Product Development

Global Product Development

Global Product Development

PHIPL Global Product Development (GPD) supports clinical and late stage development of medicines and regulatory affairs across all therapeutic areas. It plays an important role in executing to the mandate of delivering the global portfolio. Our associates bring science and data analytics together to support various aspects of the drug development process, from clinical trial execution, data acquisition, data review, statistical analysis and reporting, regulatory affairs and submissions. Most of our GPD associates are located in Chennai and Mumbai.

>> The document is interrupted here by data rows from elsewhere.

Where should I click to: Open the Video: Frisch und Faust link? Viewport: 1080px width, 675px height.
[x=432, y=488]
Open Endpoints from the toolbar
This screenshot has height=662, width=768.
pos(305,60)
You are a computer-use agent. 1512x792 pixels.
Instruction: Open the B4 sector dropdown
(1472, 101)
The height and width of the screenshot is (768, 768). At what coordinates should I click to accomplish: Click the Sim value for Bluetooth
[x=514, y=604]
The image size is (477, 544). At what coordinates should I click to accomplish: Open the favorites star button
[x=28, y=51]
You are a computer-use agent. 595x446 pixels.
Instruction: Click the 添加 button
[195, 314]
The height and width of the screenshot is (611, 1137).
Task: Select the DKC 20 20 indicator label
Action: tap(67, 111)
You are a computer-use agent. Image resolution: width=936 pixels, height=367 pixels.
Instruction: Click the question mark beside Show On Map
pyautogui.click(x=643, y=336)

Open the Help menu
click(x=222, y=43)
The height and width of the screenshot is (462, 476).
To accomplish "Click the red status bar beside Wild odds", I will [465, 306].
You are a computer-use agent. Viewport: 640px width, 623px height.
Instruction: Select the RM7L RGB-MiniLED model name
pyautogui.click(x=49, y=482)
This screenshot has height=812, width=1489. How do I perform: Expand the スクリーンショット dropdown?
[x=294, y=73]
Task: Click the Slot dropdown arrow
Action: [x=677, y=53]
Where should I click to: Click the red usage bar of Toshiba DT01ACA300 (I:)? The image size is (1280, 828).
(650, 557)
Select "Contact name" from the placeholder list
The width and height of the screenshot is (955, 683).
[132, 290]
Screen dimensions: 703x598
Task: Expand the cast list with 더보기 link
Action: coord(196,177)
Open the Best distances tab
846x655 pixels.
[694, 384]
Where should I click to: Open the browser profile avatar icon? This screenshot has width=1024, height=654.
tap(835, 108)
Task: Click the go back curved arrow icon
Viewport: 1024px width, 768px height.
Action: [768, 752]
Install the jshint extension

We work in an open work environment that fosters collaboration and enables teams to translate advanced science and technologies into breakthrough innovations and therapies, in order to bring Breakthroughs That Change Patients’ Lives.

Global Regulatory Affairs

PHIPL Global Regulatory Affairs (GRA) delivers safe, effective, and quality Products to patients worldwide. A diverse regulatory talent pool of professionals supports Regulatory Strategy (Global, Regional & Country) and Global Regulatory Operations (GRO) for Pfizer Biopharmaceutical Group comprising of Innovative Medicines Business and Hospital Business Unit.

Regulatory Strategy teams of PHIPL support new Registrations from Concept-to-Commercialization and post approval Life-Cycle Maintenance of On-Market products in partnership with R&D, Pfizer Global Supply, Commercial, Global & Regional Regulatory teams. Multiple Regulatory Strategy teams (Chemistry Manufacturing Controls (CMC) & Non-CMC) are grouped by Platforms, Portfolios (Sterile Injectables Generics, Brands, Biologics & Biosimilars) and Therapeutic Areas.

Regulatory Operations teams of PHIPL support End-to-End Dossier Execution through multiple teams across Submissions Management, Publishing and Product License Support, Artwork Implementation, and, Labeling Process Management, thereby enabling regulatory submissions and global strategy.